WHAT IS REQUIRED =
Copy out the data from the line containing "Switch to the Account History tab" to its last line, exactly. No pictures.

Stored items
◇ ◇ ◇ ◇ ◇

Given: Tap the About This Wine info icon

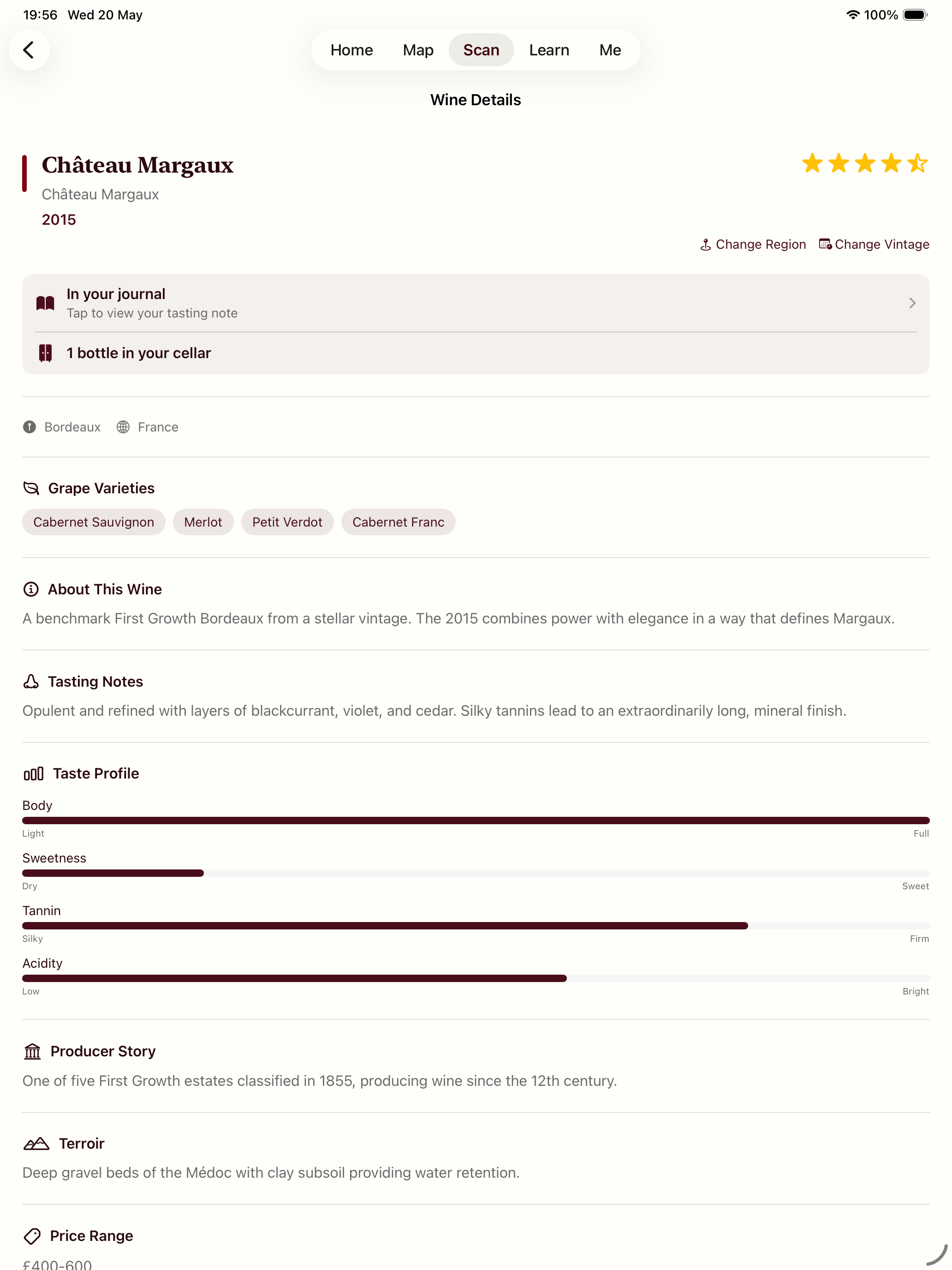Looking at the screenshot, I should (x=31, y=589).
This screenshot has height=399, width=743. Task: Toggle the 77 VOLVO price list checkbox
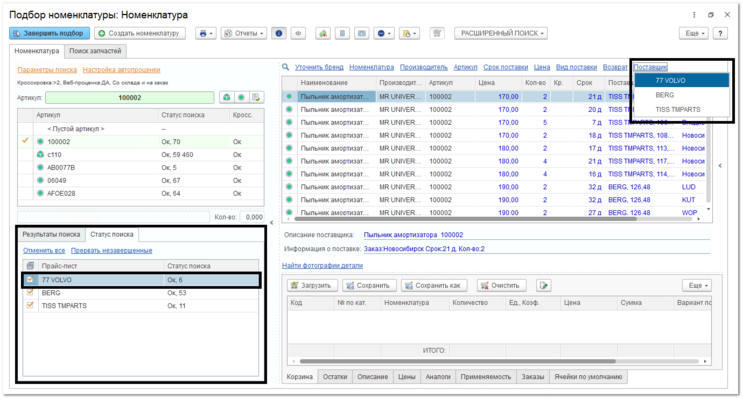[x=30, y=280]
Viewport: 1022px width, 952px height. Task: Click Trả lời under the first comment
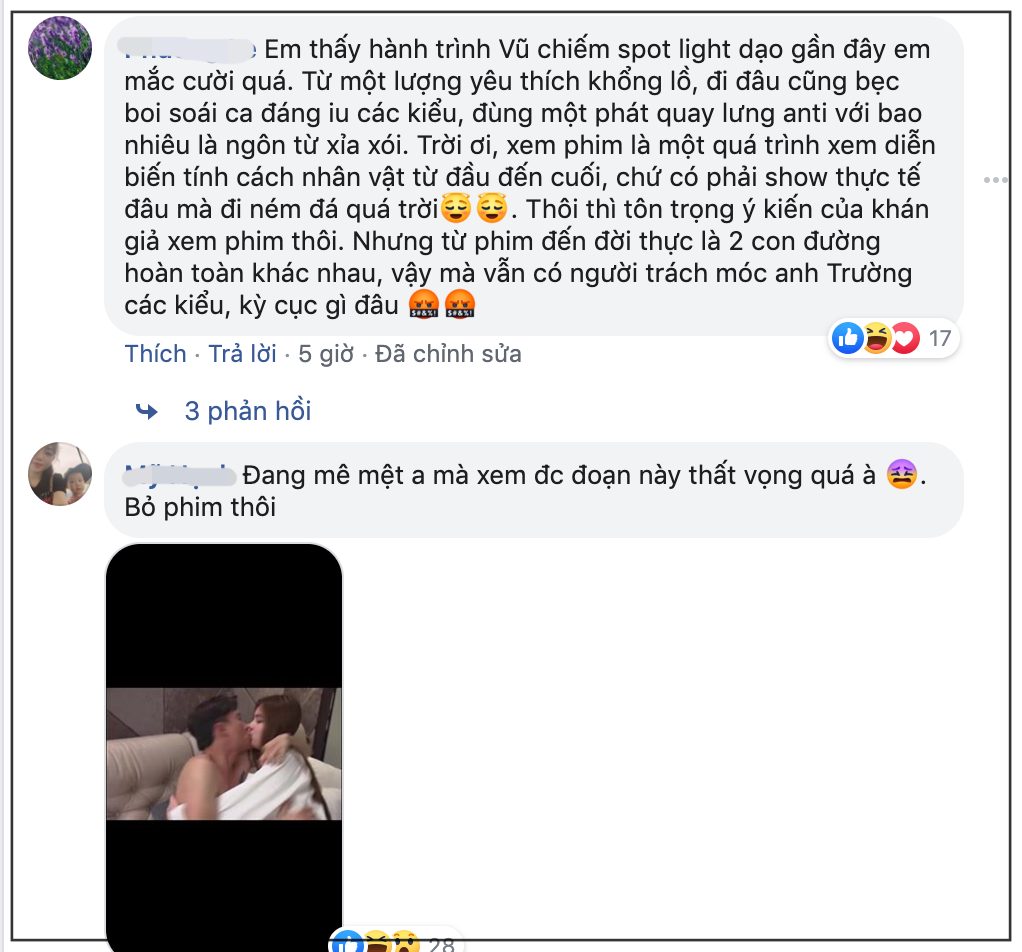tap(242, 354)
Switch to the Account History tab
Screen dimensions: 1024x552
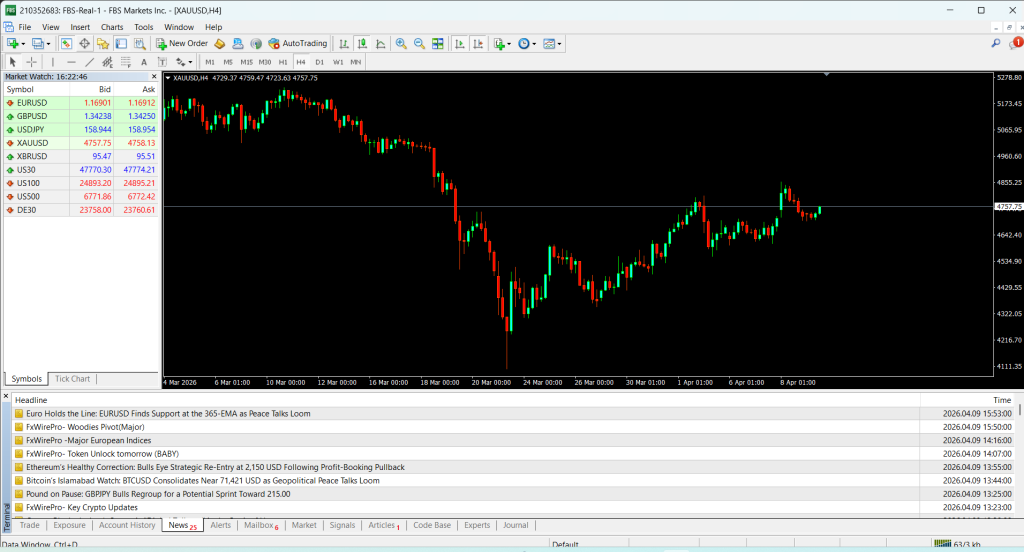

◇ ◇ ◇ ◇ ◇

RESULT =
Switch to the Account History tab
Screen dimensions: 1024x552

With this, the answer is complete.